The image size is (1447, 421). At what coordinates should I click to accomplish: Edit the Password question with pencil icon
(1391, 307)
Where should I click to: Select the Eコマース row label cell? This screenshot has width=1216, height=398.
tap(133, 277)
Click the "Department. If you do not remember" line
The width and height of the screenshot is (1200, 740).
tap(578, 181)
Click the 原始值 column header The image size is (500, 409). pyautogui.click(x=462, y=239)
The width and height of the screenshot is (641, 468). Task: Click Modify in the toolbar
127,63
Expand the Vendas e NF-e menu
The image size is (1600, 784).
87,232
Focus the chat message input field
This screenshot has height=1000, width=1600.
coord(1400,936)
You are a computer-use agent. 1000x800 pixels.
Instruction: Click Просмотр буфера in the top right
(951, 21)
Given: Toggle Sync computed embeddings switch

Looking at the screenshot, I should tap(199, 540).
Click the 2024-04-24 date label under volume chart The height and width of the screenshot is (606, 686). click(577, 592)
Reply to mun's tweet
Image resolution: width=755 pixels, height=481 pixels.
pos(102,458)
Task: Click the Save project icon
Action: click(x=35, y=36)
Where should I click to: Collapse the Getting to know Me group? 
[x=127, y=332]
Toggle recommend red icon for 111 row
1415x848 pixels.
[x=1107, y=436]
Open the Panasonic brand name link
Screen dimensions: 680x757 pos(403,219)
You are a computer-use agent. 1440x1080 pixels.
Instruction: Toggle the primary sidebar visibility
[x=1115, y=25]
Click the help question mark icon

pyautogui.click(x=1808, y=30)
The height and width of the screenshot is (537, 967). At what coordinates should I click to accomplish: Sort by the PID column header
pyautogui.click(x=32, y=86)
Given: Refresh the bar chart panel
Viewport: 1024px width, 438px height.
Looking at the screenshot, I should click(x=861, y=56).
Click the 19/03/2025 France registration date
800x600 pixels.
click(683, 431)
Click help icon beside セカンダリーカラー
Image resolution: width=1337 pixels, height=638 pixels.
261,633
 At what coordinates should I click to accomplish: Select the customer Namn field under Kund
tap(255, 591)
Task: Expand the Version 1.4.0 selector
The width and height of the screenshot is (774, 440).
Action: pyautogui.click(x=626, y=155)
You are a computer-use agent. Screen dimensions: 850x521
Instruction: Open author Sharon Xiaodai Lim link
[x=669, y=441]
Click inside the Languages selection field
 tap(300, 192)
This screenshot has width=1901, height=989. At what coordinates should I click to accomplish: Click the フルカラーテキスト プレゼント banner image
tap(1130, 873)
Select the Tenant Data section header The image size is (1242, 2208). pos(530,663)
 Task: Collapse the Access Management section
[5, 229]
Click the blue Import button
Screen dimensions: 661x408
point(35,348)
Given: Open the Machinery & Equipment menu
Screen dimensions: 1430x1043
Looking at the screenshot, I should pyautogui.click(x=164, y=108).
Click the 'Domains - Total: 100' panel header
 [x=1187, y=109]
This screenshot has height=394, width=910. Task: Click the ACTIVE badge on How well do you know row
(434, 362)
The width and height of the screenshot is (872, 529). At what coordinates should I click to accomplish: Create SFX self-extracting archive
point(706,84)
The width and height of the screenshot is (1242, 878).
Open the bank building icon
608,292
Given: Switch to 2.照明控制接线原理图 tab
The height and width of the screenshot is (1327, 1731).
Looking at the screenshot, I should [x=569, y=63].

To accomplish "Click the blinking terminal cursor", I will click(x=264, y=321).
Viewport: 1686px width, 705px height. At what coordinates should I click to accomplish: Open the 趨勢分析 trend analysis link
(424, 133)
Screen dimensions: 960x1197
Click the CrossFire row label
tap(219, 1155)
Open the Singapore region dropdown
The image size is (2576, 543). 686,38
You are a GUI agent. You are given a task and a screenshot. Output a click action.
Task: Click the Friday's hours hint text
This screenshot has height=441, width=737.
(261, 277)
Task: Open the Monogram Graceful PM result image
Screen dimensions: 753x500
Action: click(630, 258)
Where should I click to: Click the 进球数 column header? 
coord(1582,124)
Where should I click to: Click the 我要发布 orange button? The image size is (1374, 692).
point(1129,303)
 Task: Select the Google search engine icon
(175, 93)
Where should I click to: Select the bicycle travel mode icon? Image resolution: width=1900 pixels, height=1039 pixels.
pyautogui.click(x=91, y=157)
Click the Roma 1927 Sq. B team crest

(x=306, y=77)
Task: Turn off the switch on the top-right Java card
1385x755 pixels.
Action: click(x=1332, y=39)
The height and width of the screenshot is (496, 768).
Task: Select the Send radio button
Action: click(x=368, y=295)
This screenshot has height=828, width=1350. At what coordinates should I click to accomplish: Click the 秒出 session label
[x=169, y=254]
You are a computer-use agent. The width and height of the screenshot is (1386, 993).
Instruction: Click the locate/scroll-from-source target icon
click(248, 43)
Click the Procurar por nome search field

******************************

Each line of the material above that holds "menu" counts once; give the total and nothing else.

[OUTPUT BELOW]: 2